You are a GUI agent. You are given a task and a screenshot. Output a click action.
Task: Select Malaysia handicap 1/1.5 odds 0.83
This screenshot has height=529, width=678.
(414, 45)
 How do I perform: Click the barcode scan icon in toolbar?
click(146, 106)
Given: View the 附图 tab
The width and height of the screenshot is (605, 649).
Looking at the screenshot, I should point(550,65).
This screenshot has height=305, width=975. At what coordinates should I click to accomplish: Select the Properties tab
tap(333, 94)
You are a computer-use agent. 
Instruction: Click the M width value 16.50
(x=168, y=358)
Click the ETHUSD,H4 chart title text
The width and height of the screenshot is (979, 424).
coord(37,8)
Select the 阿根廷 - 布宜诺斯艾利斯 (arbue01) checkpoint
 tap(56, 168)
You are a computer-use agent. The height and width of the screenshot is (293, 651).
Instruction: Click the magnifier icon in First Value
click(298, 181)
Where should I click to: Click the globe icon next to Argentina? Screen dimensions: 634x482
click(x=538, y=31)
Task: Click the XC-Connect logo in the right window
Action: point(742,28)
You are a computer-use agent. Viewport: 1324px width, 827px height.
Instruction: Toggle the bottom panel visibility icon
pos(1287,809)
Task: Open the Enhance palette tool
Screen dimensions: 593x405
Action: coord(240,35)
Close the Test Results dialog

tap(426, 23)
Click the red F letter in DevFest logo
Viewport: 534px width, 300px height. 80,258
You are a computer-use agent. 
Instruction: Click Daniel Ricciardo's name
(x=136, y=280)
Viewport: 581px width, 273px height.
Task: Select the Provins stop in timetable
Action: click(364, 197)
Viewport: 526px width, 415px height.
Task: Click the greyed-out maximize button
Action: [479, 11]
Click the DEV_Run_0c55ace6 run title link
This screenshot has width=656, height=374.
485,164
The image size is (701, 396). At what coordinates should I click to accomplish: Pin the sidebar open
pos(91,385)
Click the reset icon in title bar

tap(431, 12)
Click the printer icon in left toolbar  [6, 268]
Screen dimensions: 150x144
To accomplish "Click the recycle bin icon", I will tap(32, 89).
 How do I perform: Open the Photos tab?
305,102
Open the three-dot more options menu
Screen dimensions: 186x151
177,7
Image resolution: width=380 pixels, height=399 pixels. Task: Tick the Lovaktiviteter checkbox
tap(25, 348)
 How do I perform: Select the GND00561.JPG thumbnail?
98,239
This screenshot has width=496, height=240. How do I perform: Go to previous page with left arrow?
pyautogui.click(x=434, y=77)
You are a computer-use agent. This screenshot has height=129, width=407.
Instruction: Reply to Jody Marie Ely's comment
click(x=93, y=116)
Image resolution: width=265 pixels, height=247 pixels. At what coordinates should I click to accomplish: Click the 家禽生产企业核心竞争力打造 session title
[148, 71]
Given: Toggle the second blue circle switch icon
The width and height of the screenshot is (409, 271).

* _What to produce_
Please transcribe exactly the line containing "Instruction: Reply to" and every line after it through the end of the records, and nothing else.

* _Output of the task_
Instruction: Reply to Jody Marie Ely's comment
click(x=93, y=116)
Image resolution: width=265 pixels, height=247 pixels. At what coordinates should I click to accomplish: Click the 家禽生产企业核心竞争力打造 session title
[148, 71]
Given: Toggle the second blue circle switch icon
The width and height of the screenshot is (409, 271).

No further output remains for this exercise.